First to Issue Same-Gender Marriage License, Former Boulder County Clerk Clela Rorex Dies

Rorex

Clela Rorex was a groundbreaker for the queer community. Most known for advocating for LGBTQ rights and being the first in the nation to issue a same-gender marriage license, Rorex passed away June 19 in a hospice center in Longmont, after developing an infection following surgery.

“She meant many things to my brother and I,” her children Poston and Aron Rorex and Linda Vap write on Facebook. “We are proud of her political activism and the work she did for women’s rights, gay marriage and equality issues at large.”

Born July 23, 1943 in Steamboat Springs, Colorado, Rorex attended Steamboat Springs High School before going on to study at the University of Colorado Boulder, where she earned a Bachelor of Arts degree. Clela Rorex acted as both Boulder County’s clerk and recorder, making headlines and issuing a total of five marriage licenses to same-gender couples before the former state attorney general J.D. MacFarlane stopped her. 

Rorex was elected when she was 31 years old. She was only working for a few months when same-gender couple David McCord and David Zamora came to her for help in March of 1975. Having been turned away from El Paso County when requesting a marriage license, the couple went to Boulder where they found Rorex, a pioneering ally and advocate for the LGBTQ community who was glad to help in whatever way she could.

“I don’t think she thought of it as the game changer it became. I think she just thought of it as trying to personally reconcile an ideological situation where she didn’t believe in discrimination and she believed in equality,” Poston says in a Denver Post interview. “So when two men walked into the office and wanted to marry, she was at an ideological impasse where you either walk the walk or you don’t.”

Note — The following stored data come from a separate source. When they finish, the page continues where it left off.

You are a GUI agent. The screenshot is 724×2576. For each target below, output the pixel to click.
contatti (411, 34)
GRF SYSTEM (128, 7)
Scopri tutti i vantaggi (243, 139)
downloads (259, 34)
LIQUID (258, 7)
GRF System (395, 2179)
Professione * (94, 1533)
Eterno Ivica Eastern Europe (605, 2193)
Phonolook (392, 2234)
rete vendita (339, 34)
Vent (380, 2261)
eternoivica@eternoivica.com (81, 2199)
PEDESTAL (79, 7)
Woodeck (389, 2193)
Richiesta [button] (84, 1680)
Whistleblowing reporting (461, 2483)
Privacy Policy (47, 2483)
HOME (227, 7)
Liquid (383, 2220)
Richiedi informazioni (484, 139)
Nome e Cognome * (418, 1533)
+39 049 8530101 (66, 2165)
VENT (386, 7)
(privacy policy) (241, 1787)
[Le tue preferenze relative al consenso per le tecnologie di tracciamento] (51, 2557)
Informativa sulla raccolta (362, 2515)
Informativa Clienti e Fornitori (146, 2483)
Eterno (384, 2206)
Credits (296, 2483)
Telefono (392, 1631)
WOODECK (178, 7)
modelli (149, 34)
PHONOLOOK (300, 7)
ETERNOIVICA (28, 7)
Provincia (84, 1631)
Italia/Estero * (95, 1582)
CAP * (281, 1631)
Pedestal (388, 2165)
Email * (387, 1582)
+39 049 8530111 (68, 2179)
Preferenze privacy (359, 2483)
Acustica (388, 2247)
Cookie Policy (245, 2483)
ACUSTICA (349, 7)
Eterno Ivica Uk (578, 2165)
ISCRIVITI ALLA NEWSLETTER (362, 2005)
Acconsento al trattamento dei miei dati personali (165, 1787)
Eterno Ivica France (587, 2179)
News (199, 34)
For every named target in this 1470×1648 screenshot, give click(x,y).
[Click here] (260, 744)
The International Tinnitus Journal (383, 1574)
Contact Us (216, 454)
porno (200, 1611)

Rorex resigned from politics in 1977 due to receiving a large amount of hate mail and threats; however, this wasn’t the end of her LGBTQ activism. “I honestly did not anticipate the degree of hate. It was threats—People needed to kill me for doing this, and that kind of stuff,” Rorex said in an interview with Colorado Public Radio. “I had entire church congregations writing me that it would be Sodom and Gomorrah in the area.”

Even with the prejudice she endured, Rorex made an effort to show up to every Pride parade in Boulder, and she signed up to be a courthouse witness for as many same-gender marriages as possible.

In the face of adversity and discrimination, Rorex fought for acceptance. Without her crucial support and work, same-gender marriage equality would not have been possible or exist in the same capacity we know today.

Clela Rorex is remembered for her dedication and persistent activism in the LGBTQ community. She was and will remain a role model and hero to so many, for her inclusivity, acceptance, and desire for equality.